Clearly, the companies we work for exercise all these powers. What does the government do? It collects taxes and arrests us, if we commit a crime. What do companies do? They control our lives. Think about it. What are we? Slaves? The answer is, yes. Think about it.
Under Capitalism, business owners are an existential threat to our freedom. But we have a representative government. It behooves us to use the government to our advantage, not only to limit the powers of business owners over our personal lives, but to limit the incomes and estate sizes of private individuals through appropriate tax policies. And we must forbid the acquisition of military style powers by civilians. These are the reasonable prerogatives of a free people.
How do we preserve the best elements of Capitalism—a proven wealth generator—while eliminating the threats it can impose on our liberties and, for most of us, our standard of living?
Let’s say the multiple is set to 1,000. Then, if the minimum wage is $20,000 per year, the maximum income from all sources would be 1,000 times that, or $20 million.
In the same way, the maximum size of an estate could be set at some multiple of the maximum income. Let’s say the multiple is set by law at 20. Then the maximum size of an estate would be 20 times $20 million, or a maximum of $400 million.
Now these multiples are only an example. It may be that folks decide a multiple of 1,000 is too high and vote to set the multiple at something lower, say 100 or 50 like it was during the 1950s and 60s.
What’s important is to set maximums high enough to preserve incentives to create wealth, while at the same time reducing the incentive to loot that unlimited incomes encourage. Unreasonable profits which might end up in the owner’s pocket would then more likely be distributed inside the company to workers or to the existential needs of the company itself. Wealth not distributed inside the company would be given to charity or society (through the mechanism of taxes) to be spent on programs beneficial to labor.
Of course, very large concentrations of wealth are necessary for economic development. This is where public corporations and public banks come into play. I hope to devote a blog to the role of corporations in society sometime in the future. For now let me suggest that our country might be better off if corporations and financial institutions were made truly public and regulated like public utilities.

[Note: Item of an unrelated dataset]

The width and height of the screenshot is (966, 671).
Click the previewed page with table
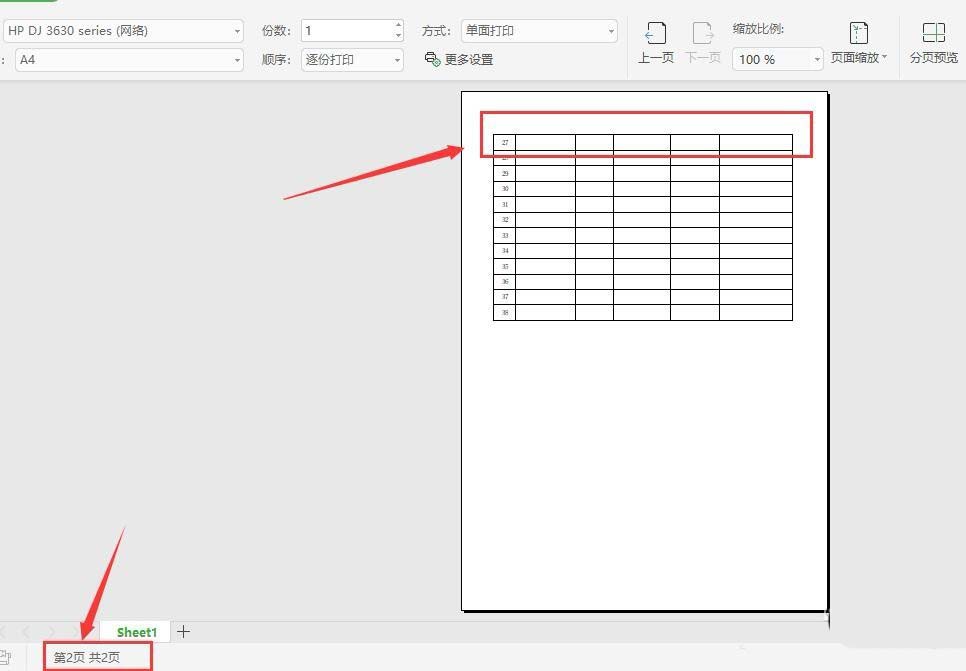click(644, 450)
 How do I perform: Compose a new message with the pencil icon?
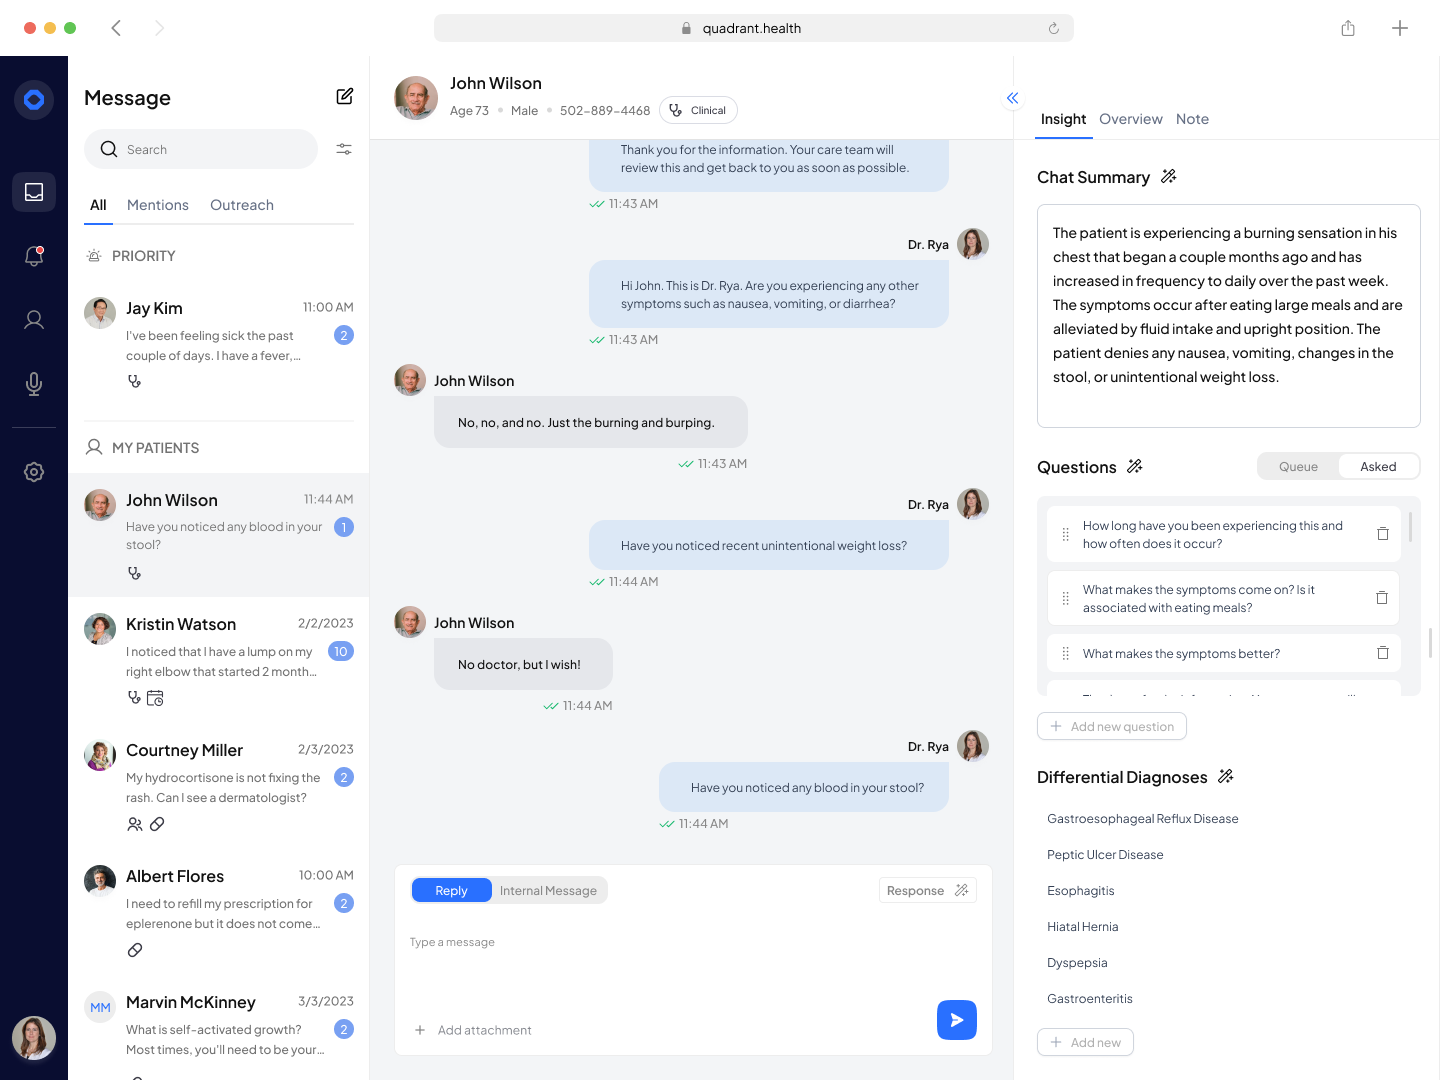point(345,96)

A challenge presented by this proposal is to apply these income and estate-size limits internationally to prevent individuals and cartels overseas from gaining advantages that would threaten our country and its citizens.

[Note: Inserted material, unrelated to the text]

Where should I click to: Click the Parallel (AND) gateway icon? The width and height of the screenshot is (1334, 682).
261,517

The United Nations International Court of Justice and the International Criminal Court could be enlisted in this effort. The United States government has the influence and power within the international community to make it happen.
Another challenge worth mentioning is that although this proposal only puts limits on a few thousand, or perhaps a few tens-of-thousands of individuals, these are the people who actually run the world. It might be hard to convince them to go along.
But we should try. After all, the grandfathers of the current generation of the wealthy shared their wealth to the benefit of our country. I don’t believe that any billionaire thinks it hurt any of them in any way that counts for anything.